**AVAILABLE DATA**
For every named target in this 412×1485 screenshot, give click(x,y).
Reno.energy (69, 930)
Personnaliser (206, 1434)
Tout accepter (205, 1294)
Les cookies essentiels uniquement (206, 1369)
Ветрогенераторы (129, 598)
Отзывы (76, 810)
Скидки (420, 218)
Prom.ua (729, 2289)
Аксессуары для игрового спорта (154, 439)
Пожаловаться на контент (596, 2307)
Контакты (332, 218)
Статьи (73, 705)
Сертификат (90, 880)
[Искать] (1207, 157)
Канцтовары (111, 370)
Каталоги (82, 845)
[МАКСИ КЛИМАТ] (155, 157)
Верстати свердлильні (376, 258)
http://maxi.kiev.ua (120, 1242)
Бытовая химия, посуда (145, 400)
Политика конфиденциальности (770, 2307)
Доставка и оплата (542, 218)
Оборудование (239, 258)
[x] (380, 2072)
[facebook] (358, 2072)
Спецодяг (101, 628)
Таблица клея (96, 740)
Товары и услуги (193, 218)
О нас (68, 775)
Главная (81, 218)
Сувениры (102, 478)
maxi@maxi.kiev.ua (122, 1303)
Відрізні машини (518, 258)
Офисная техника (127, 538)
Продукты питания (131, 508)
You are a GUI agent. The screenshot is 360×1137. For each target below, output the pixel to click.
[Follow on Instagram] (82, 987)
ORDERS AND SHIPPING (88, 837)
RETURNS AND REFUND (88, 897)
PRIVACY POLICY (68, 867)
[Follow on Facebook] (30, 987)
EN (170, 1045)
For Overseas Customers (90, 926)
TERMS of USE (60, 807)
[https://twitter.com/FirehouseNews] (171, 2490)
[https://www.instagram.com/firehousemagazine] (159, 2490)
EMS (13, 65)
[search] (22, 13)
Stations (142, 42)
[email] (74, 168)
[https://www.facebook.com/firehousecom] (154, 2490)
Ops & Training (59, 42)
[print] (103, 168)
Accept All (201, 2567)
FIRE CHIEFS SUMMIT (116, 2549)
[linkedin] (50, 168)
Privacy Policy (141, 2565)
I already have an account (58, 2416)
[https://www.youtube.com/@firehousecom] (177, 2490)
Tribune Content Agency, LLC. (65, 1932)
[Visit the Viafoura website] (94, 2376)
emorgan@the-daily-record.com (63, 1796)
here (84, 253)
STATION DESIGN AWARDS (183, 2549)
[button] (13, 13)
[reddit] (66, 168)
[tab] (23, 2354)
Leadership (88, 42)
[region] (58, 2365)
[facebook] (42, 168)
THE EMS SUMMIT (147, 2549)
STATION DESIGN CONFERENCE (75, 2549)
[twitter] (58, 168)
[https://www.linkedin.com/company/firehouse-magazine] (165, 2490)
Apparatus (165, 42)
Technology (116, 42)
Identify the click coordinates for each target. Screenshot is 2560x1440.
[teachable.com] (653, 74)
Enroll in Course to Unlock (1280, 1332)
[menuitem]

**WHAT TO DO**
Extract all lines from the data in which "https" is found.

**TASK RESPONSE**
[https://twitter.com/FirehouseNews] (171, 2490)
[https://www.instagram.com/firehousemagazine] (159, 2490)
[https://www.facebook.com/firehousecom] (154, 2490)
[https://www.youtube.com/@firehousecom] (177, 2490)
[https://www.linkedin.com/company/firehouse-magazine] (165, 2490)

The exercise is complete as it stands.